Segment Start: Task material

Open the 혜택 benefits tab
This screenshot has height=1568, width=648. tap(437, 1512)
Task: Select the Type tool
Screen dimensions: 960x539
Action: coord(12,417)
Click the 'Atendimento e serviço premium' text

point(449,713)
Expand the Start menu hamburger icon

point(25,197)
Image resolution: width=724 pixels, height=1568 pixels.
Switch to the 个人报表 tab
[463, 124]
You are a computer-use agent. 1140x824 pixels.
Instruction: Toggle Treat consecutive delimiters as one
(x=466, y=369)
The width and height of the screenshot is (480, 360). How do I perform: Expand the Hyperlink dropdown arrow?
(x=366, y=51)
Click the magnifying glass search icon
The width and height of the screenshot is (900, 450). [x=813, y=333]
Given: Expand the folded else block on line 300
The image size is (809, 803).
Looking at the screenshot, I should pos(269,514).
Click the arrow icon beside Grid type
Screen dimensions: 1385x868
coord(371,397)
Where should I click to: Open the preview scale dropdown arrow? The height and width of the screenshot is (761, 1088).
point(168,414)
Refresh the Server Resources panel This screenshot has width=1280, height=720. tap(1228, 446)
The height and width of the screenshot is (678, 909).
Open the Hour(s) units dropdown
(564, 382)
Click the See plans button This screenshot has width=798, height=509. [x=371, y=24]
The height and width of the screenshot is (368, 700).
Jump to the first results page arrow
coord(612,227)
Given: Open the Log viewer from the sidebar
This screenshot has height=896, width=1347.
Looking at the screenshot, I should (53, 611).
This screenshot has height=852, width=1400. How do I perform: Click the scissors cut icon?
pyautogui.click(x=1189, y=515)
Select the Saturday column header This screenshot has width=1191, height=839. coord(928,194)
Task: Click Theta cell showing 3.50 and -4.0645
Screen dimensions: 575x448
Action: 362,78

Segment End: Task material

Your instructions. A copy of each line in the data above that holds the string "pixels" is needed.

Answer to the exercise.
Image resolution: width=724 pixels, height=1568 pixels.
You are a computer-use agent. 1140x824 pixels.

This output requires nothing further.